After I moved to London a couple of years ago, I finally had some disposable income every month after years of debt. I opened an account with a broker and started investing. I’d been reading about investing for years and decided to follow the route of Warren Buffett. After all, if he could become a billionaire from investing, then surely I could become a millionaire?
After a year I’d done pretty well. None of the stocks I’d bought had lost money. I’d actually made money, but not much. In the whole year, I made a total of £60.00 for my efforts. I’d had big dreams of harnessing the power of compound interest and living off the dividends paid by the companies I’d invested in. Those dreams were shown to be false.
So I had to rethink my plans entirely. I actually did some maths and worked out how long it would take for me to achieve financial independence by investing in the stock market. Here are my calculations:
- Living in London, what are my monthly outgoings? They’re a little less than £2,000 per month.
- What is the average return on the stock market at the moment? Let’s be generous and say 10%.
- How much of my spare income would I be able to invest every month? Let’s say £800.00 per month.
- Let’s assume that inflation doesn’t stay at 0% forever and that it follows the last 25 years’ historical average of 2.75%.
So, how long would it take me to accumulate enough stocks that I would be able to live off the dividend returns?
The answer is fifteen years. In fifteen years I’ll be almost 55 years old.
I want to be financially independent in the next two or three years, not fifteen years. So I sold my investments and went on a series of holidays instead. I had a really good time, but that wasn’t the most clever of ideas either.
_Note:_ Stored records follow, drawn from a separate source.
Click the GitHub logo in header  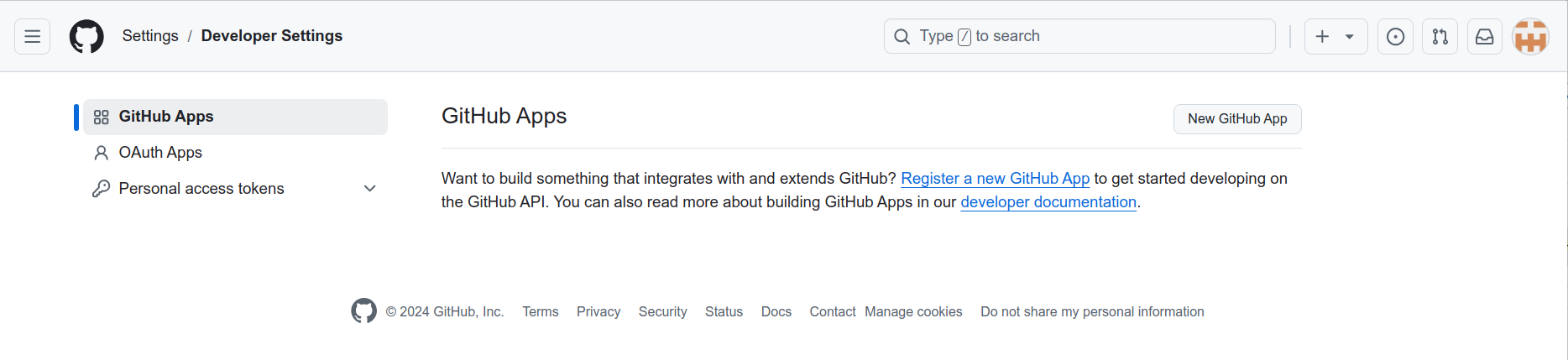[86, 36]
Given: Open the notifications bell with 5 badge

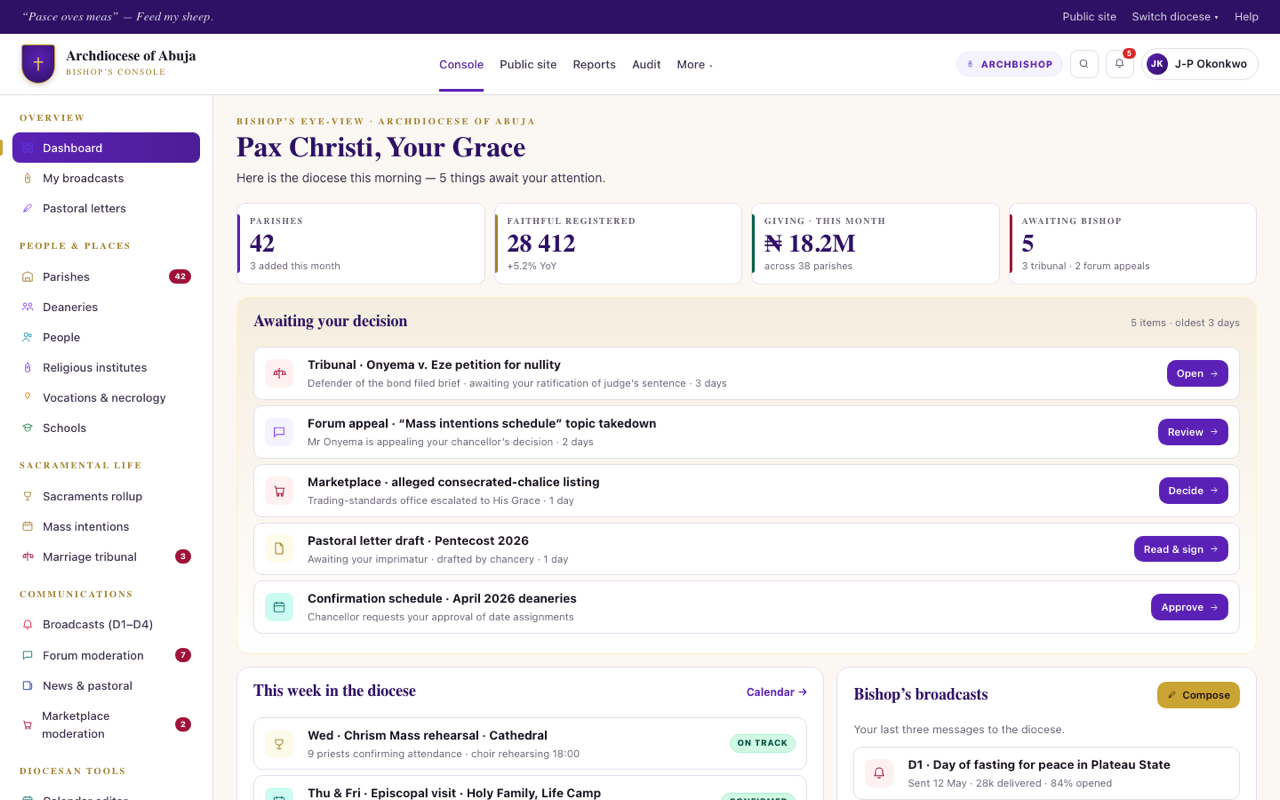Looking at the screenshot, I should pos(1120,64).
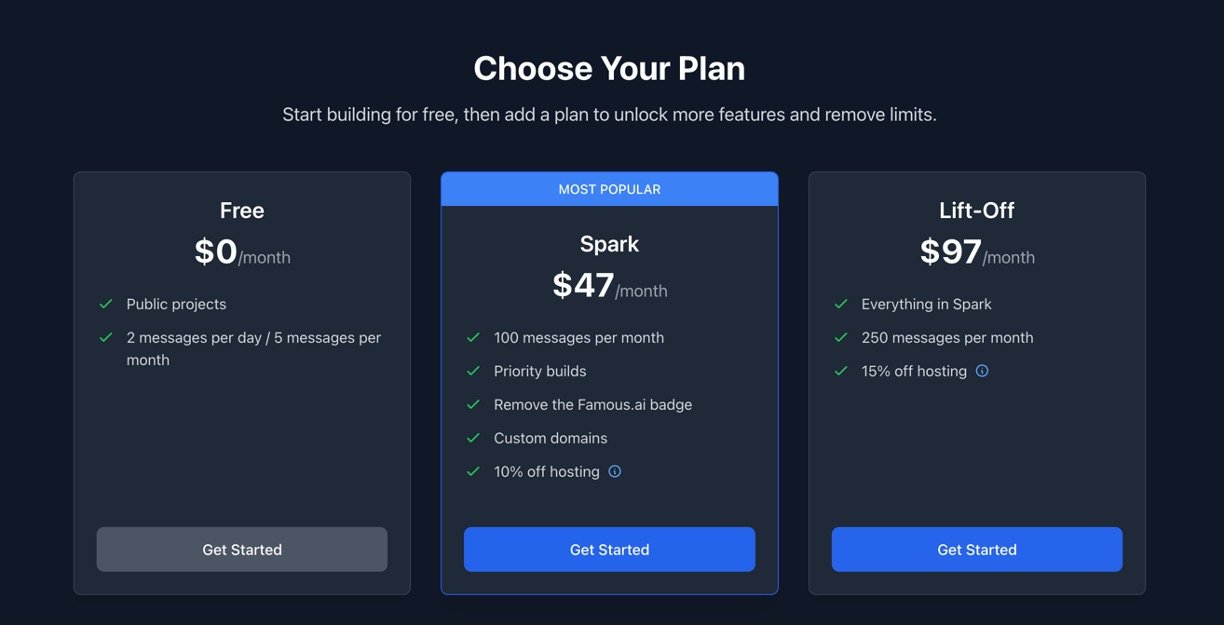Click checkmark next to Everything in Spark
Image resolution: width=1224 pixels, height=626 pixels.
(x=841, y=304)
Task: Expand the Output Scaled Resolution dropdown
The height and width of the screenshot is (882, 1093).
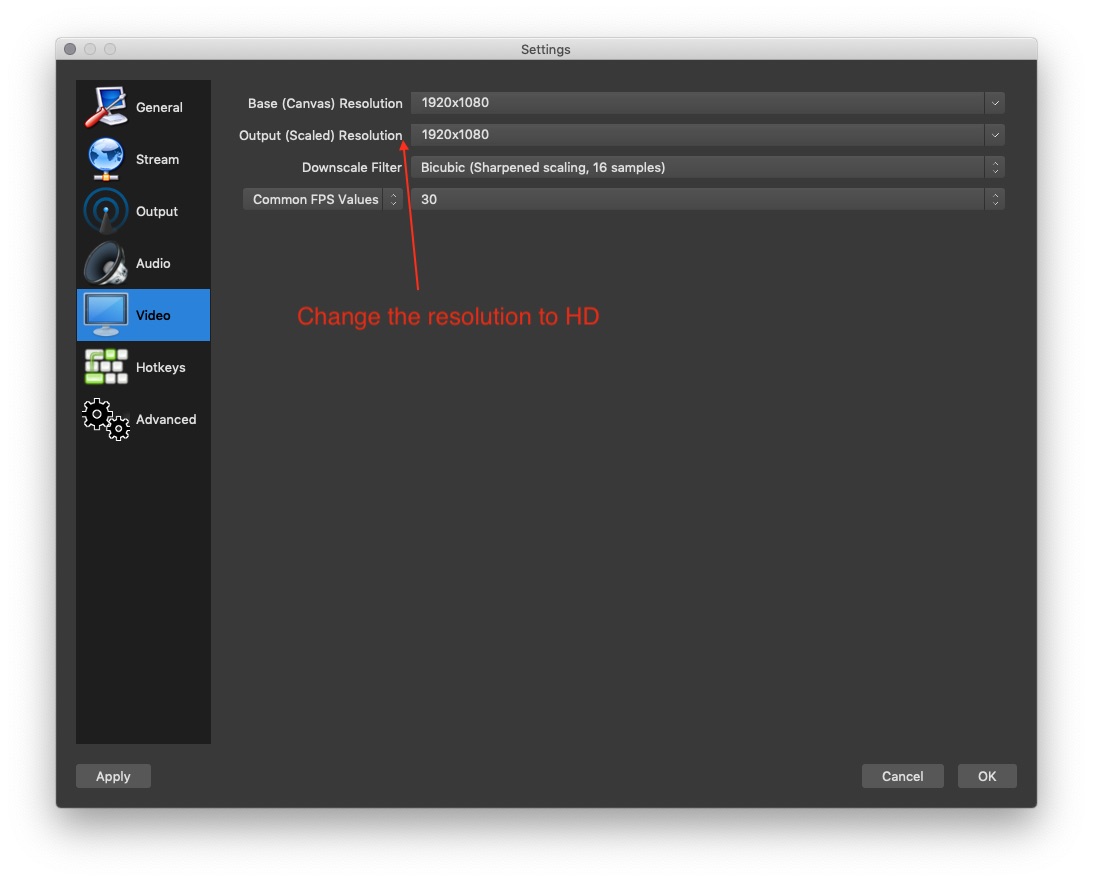Action: [995, 135]
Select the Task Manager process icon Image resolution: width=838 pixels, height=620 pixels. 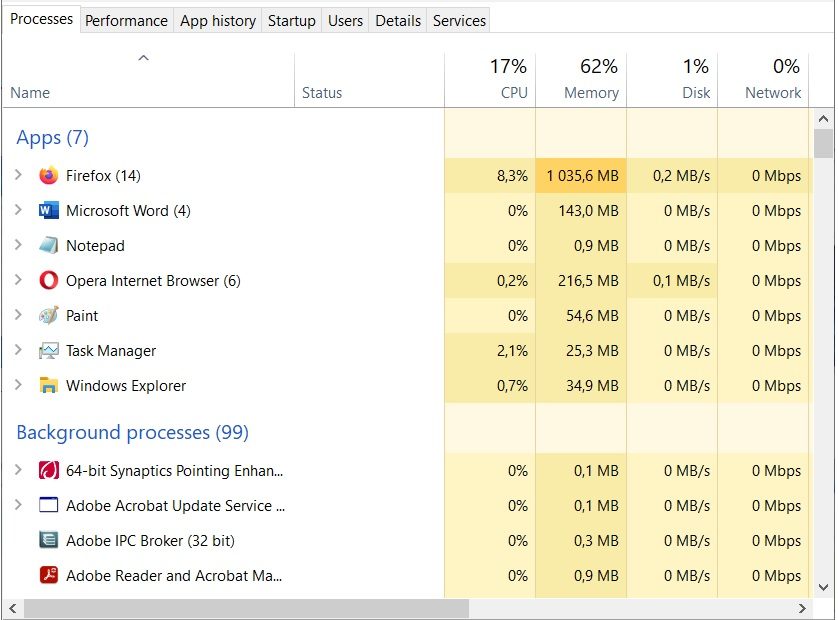tap(48, 351)
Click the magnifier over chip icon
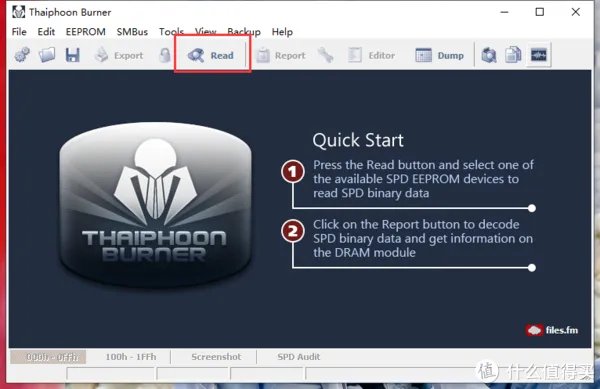600x389 pixels. click(489, 55)
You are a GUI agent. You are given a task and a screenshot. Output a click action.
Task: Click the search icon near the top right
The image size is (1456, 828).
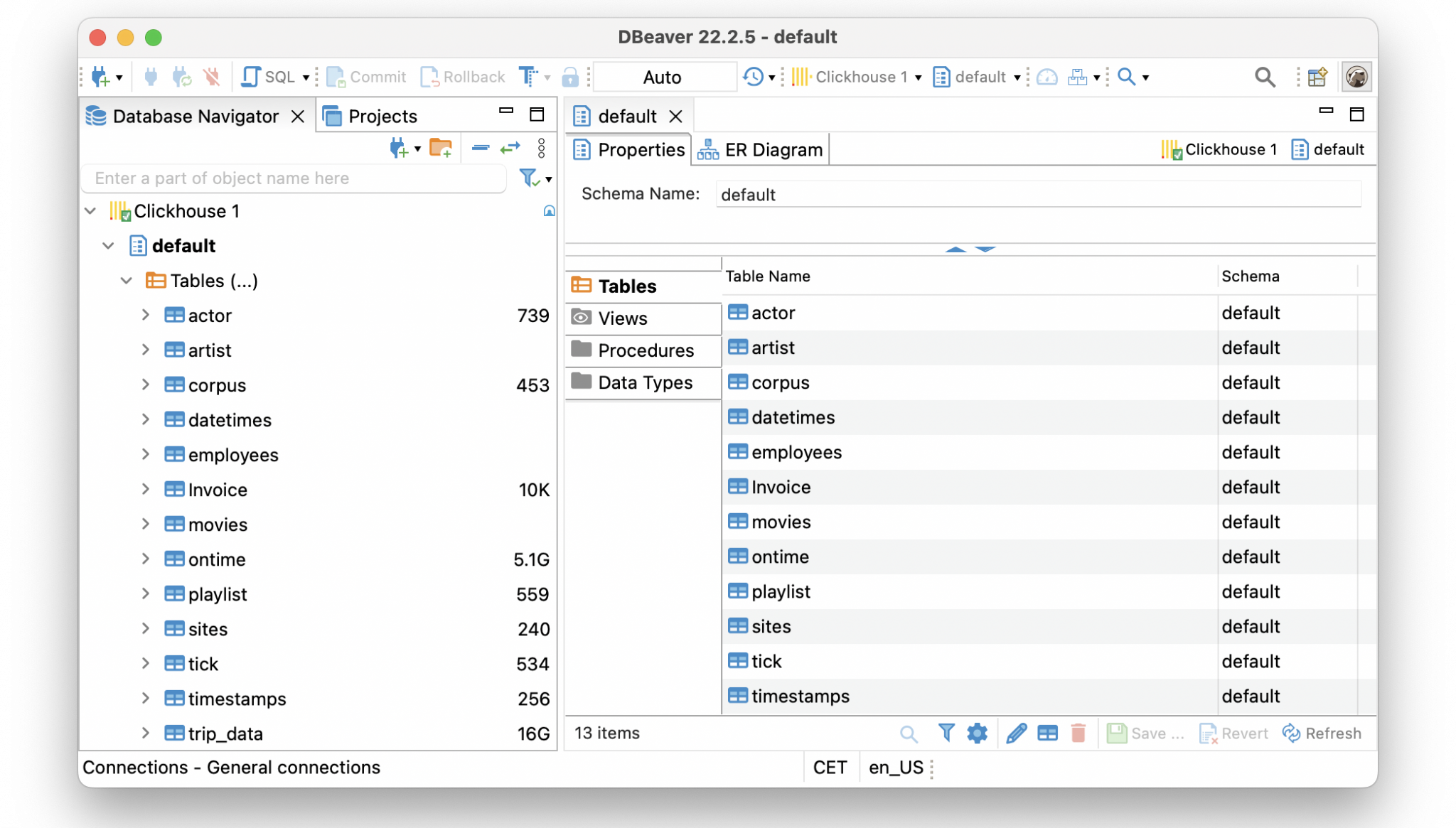[x=1265, y=77]
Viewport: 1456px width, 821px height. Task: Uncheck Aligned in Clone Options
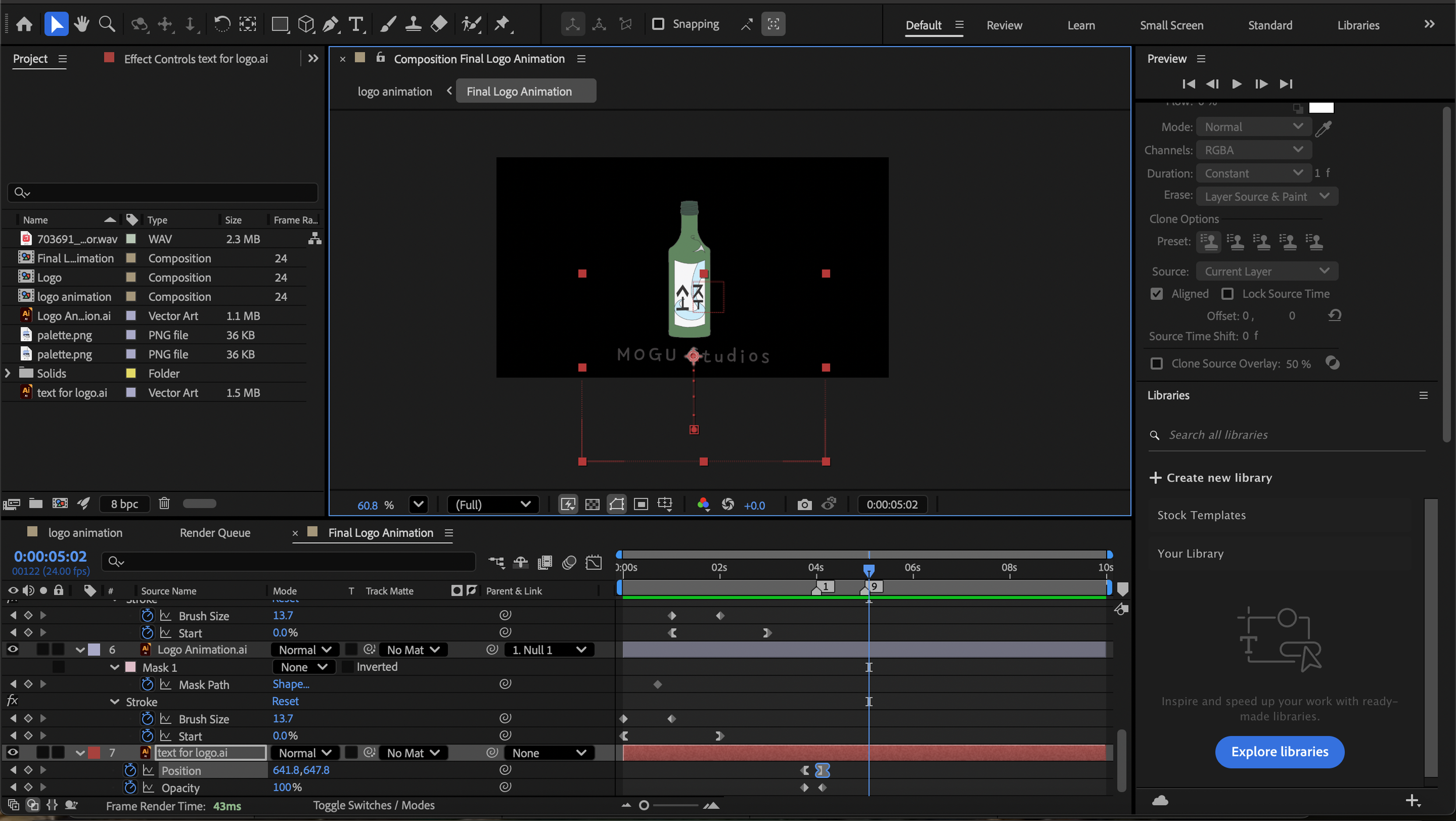coord(1157,293)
Now, let me state right here and now that I still believe that investing in the stock market is a great idea. It is possible to live off the dividends from your stocks or the interest from your bonds, but you need to have a massive amount invested. For me to be able to pay my inflation-adjusted living costs, I’d have to own approximately £410,000.00 in stocks. And that is a return of 10%. You’d have to be invested in some pretty risky businesses to get that return.
So how long would it take and how much money would you have to have invested, if you only expected an average return of 5% (which is reasonable)?
The answer is 45 years. I’d be almost 85 years old (so statistically I’d probably already be dead) and I’d have invested £1,800,000.00.
Work for Yourself and You Can Achieve Anything
So what is the answer?
How can you become financially independent and go off travelling the world while living on the returns of your investments? Well obviously the answer is to invest in the market or some other income producing asset, such as property, after you have already made a small fortune.
Of course, how you achieve that is another question entirely.
The strategies I’m currently working on involve two things:
Geo-arbitrage, as discussed in Tim Ferriss’ book, ‘The 4-Hour Workweek: Escape 9-5, Live Anywhere, and Join the New Rich‘, and owning my own business.
It’s entirely possible to earn the £1,800,000.00 I’d need within three years, by working on my own business.
That’s what I’ve been doing for the last year and if you haven’t started yet, I suggest you begin right now.
Some suggested reading, to get you started:
- ‘The Millionaire Fastlane: Crack the Code to Wealth and Live Rich for a Lifetime‘ by M.J. DeMarco
- ‘The $100 Startup: Reinvent the Way You Make a Living, Do What You Love, and Create a New Future‘ by Chris Guillebeau.
- ‘Secrets of the Millionaire Mind: Mastering the Inner Game of Wealth‘ by T. Harv Eker.
- ‘What I Learned Losing a Million Dollars‘ by Jim Paul.